## [Problem description]
Search the records for the string "input" and return each line that has it.

## [Data for analysis]
Content starts

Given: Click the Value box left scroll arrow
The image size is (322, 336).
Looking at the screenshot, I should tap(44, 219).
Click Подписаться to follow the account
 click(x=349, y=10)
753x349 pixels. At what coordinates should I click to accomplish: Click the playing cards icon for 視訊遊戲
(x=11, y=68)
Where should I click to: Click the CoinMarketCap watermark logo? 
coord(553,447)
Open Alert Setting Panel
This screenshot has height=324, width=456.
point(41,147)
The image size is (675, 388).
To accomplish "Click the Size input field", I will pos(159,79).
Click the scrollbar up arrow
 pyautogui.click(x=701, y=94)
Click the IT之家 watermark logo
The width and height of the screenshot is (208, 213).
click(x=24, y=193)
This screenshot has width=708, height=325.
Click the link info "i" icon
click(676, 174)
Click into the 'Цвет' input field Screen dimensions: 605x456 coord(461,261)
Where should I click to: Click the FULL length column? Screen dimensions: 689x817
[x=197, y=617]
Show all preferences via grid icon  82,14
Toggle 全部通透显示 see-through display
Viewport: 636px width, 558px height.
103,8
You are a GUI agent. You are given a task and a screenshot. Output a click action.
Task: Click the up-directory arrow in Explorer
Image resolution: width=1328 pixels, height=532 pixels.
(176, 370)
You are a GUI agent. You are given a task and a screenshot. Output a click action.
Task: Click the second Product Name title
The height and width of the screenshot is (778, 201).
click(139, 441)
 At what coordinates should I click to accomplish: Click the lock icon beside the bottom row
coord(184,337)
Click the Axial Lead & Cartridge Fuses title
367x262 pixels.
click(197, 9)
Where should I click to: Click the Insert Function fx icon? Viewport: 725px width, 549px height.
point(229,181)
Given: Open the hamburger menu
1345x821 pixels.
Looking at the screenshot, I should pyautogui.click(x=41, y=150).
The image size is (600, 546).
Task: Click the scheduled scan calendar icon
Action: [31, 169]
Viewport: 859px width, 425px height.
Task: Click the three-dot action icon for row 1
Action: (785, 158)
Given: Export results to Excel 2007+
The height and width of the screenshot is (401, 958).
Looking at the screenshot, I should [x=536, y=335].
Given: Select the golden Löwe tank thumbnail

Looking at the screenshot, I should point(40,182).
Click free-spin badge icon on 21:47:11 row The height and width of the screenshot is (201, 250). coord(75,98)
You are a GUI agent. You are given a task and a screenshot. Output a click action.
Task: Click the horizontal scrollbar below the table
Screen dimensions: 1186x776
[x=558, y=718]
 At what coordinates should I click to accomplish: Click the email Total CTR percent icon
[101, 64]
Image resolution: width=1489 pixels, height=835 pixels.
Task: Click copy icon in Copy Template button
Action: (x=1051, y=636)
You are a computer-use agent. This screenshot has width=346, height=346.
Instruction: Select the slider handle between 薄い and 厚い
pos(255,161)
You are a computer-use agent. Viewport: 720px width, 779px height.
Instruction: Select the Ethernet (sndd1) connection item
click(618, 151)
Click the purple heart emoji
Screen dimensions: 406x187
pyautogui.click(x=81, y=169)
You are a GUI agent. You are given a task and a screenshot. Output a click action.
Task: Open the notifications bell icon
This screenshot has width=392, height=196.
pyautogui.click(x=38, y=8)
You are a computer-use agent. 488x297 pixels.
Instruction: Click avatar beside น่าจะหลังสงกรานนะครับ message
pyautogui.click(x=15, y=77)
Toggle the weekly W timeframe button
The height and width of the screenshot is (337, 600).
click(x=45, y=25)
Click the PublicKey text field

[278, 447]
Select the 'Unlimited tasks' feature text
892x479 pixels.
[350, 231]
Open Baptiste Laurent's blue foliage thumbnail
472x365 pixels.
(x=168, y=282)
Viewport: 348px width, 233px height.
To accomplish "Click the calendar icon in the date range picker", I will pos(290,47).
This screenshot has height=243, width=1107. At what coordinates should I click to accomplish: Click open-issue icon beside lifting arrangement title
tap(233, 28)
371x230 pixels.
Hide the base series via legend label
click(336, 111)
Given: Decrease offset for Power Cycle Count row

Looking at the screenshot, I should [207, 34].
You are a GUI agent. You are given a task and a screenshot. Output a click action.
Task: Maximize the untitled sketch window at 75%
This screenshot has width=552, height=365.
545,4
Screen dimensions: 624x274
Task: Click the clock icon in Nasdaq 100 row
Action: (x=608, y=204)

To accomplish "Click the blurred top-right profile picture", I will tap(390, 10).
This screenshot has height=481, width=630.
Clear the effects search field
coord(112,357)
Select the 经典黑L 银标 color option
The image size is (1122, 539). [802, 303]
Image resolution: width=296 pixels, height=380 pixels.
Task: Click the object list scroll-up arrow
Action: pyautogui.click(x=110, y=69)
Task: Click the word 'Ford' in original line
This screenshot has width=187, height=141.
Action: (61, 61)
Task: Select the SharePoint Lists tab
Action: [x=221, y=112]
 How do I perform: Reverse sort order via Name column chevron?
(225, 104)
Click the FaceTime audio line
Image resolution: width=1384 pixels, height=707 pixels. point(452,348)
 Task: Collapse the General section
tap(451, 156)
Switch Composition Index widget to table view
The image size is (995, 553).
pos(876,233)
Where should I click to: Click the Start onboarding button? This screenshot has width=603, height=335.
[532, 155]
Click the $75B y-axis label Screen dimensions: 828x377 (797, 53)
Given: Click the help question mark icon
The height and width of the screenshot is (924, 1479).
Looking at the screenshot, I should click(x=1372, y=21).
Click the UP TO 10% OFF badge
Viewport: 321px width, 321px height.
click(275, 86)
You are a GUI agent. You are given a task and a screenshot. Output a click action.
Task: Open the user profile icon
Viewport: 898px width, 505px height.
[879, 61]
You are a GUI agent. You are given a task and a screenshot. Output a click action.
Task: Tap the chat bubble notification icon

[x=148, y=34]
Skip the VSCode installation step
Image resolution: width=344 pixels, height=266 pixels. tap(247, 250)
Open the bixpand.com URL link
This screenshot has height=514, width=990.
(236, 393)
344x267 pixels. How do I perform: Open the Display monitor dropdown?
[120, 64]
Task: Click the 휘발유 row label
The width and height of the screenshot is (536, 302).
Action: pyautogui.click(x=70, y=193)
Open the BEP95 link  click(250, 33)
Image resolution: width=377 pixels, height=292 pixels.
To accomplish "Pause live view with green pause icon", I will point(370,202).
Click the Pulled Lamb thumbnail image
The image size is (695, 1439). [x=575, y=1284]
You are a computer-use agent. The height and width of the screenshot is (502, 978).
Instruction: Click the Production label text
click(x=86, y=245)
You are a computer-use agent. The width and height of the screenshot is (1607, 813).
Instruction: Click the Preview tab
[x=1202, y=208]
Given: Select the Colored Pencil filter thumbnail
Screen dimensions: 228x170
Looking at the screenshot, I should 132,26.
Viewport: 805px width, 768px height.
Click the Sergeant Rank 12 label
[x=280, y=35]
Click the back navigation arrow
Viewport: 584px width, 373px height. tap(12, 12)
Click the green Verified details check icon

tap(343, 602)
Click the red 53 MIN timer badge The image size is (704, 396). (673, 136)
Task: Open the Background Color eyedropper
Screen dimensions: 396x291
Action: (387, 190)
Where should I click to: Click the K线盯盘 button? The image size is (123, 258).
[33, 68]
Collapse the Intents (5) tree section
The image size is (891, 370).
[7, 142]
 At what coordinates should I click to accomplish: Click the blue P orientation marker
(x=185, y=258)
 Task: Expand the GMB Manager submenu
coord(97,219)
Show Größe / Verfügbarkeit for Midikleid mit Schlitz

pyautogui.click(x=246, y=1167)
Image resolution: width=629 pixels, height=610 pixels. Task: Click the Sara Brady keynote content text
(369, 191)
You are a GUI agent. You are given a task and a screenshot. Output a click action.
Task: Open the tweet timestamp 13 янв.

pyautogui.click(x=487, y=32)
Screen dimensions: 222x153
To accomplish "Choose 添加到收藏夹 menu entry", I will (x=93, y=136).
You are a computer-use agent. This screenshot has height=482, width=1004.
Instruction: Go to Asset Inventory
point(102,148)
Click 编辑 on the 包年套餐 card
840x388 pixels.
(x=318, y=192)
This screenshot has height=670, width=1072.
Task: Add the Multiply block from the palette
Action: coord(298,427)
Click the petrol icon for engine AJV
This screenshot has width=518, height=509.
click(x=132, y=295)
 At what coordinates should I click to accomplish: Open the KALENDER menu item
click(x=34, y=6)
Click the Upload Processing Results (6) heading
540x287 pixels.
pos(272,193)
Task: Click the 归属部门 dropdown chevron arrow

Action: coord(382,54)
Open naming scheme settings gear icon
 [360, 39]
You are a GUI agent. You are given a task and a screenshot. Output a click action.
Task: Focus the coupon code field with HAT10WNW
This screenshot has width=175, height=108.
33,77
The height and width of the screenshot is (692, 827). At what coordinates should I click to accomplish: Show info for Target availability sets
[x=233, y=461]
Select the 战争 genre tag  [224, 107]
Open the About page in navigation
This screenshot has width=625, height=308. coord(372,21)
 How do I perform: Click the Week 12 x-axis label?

Content ends

## [Output for this task]
To accomplish "Click the Size input field", I will pos(159,79).
Click into the 'Цвет' input field Screen dimensions: 605x456 coord(461,261)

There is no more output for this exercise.